DATA SECTION:
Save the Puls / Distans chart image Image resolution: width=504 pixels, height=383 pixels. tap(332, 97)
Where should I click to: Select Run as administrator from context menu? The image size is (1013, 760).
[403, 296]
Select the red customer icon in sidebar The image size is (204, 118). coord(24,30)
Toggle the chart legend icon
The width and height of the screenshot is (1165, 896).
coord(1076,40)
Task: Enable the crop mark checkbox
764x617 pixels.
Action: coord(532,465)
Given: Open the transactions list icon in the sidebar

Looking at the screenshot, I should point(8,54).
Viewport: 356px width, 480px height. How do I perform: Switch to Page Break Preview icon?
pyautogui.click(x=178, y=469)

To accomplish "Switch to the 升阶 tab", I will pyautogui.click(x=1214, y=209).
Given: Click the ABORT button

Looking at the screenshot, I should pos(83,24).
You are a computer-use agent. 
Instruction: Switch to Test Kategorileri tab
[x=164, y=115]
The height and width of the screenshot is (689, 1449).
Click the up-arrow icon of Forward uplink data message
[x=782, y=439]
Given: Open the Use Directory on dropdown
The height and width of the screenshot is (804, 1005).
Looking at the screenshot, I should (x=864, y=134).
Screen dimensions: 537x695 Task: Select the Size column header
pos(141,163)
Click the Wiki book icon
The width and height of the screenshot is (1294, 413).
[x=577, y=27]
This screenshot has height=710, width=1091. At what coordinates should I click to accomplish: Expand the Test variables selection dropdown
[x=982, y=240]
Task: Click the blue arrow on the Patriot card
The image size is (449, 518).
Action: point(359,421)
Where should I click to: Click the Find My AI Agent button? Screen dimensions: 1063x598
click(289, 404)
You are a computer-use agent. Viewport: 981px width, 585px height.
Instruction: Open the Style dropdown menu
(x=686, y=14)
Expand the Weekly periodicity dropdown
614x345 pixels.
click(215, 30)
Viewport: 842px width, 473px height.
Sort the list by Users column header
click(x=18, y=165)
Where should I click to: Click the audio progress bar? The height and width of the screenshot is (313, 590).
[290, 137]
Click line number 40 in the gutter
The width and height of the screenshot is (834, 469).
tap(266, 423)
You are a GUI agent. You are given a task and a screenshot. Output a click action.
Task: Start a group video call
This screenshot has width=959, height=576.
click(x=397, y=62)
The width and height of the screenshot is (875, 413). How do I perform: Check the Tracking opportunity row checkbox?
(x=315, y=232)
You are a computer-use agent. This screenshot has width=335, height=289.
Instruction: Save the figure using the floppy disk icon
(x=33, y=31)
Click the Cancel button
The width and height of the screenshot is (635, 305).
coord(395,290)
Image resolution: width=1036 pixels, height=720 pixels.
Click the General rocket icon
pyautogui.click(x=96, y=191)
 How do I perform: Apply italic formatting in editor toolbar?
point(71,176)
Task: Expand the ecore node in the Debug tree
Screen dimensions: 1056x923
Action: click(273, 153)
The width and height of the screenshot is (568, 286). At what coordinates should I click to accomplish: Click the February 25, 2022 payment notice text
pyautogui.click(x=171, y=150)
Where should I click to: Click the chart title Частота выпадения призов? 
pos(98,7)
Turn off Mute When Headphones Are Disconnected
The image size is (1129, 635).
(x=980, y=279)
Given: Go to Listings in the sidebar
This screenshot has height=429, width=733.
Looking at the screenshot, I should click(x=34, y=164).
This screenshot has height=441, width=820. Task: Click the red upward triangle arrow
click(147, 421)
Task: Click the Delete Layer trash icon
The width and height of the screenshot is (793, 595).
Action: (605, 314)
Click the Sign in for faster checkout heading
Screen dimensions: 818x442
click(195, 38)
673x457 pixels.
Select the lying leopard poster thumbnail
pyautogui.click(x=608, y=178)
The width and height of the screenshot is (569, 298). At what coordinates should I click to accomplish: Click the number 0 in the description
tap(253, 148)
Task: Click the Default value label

WHAT IS REQUIRED: Print out an identical copy of the whole listing.

YOUR RESPONSE:
Save the Puls / Distans chart image Image resolution: width=504 pixels, height=383 pixels. tap(332, 97)
Where should I click to: Select Run as administrator from context menu? The image size is (1013, 760).
[403, 296]
Select the red customer icon in sidebar The image size is (204, 118). coord(24,30)
Toggle the chart legend icon
The width and height of the screenshot is (1165, 896).
coord(1076,40)
Task: Enable the crop mark checkbox
764x617 pixels.
Action: coord(532,465)
Given: Open the transactions list icon in the sidebar

Looking at the screenshot, I should point(8,54).
Viewport: 356px width, 480px height. How do I perform: Switch to Page Break Preview icon?
pyautogui.click(x=178, y=469)

To accomplish "Switch to the 升阶 tab", I will pyautogui.click(x=1214, y=209).
Given: Click the ABORT button

Looking at the screenshot, I should pos(83,24).
You are a computer-use agent. 
Instruction: Switch to Test Kategorileri tab
[x=164, y=115]
The height and width of the screenshot is (689, 1449).
Click the up-arrow icon of Forward uplink data message
[x=782, y=439]
Given: Open the Use Directory on dropdown
The height and width of the screenshot is (804, 1005).
Looking at the screenshot, I should (x=864, y=134).
Screen dimensions: 537x695 Task: Select the Size column header
pos(141,163)
Click the Wiki book icon
The width and height of the screenshot is (1294, 413).
[x=577, y=27]
This screenshot has height=710, width=1091. At what coordinates should I click to accomplish: Expand the Test variables selection dropdown
[x=982, y=240]
Task: Click the blue arrow on the Patriot card
The image size is (449, 518).
Action: point(359,421)
Where should I click to: Click the Find My AI Agent button? Screen dimensions: 1063x598
click(289, 404)
You are a computer-use agent. Viewport: 981px width, 585px height.
Instruction: Open the Style dropdown menu
(x=686, y=14)
Expand the Weekly periodicity dropdown
614x345 pixels.
click(215, 30)
Viewport: 842px width, 473px height.
Sort the list by Users column header
click(x=18, y=165)
Where should I click to: Click the audio progress bar? The height and width of the screenshot is (313, 590).
[290, 137]
Click line number 40 in the gutter
The width and height of the screenshot is (834, 469).
tap(266, 423)
You are a GUI agent. You are given a task and a screenshot. Output a click action.
Task: Start a group video call
This screenshot has width=959, height=576.
click(x=397, y=62)
The width and height of the screenshot is (875, 413). How do I perform: Check the Tracking opportunity row checkbox?
(x=315, y=232)
You are a computer-use agent. This screenshot has width=335, height=289.
Instruction: Save the figure using the floppy disk icon
(x=33, y=31)
Click the Cancel button
The width and height of the screenshot is (635, 305).
coord(395,290)
Image resolution: width=1036 pixels, height=720 pixels.
Click the General rocket icon
pyautogui.click(x=96, y=191)
 How do I perform: Apply italic formatting in editor toolbar?
point(71,176)
Task: Expand the ecore node in the Debug tree
Screen dimensions: 1056x923
Action: click(273, 153)
The width and height of the screenshot is (568, 286). At what coordinates should I click to accomplish: Click the February 25, 2022 payment notice text
pyautogui.click(x=171, y=150)
Where should I click to: Click the chart title Частота выпадения призов? 
pos(98,7)
Turn off Mute When Headphones Are Disconnected
The image size is (1129, 635).
(x=980, y=279)
Given: Go to Listings in the sidebar
This screenshot has height=429, width=733.
Looking at the screenshot, I should click(x=34, y=164).
This screenshot has height=441, width=820. Task: Click the red upward triangle arrow
click(147, 421)
Task: Click the Delete Layer trash icon
The width and height of the screenshot is (793, 595).
Action: (605, 314)
Click the Sign in for faster checkout heading
Screen dimensions: 818x442
click(195, 38)
673x457 pixels.
Select the lying leopard poster thumbnail
pyautogui.click(x=608, y=178)
The width and height of the screenshot is (569, 298). At what coordinates should I click to accomplish: Click the number 0 in the description
tap(253, 148)
Task: Click the Default value label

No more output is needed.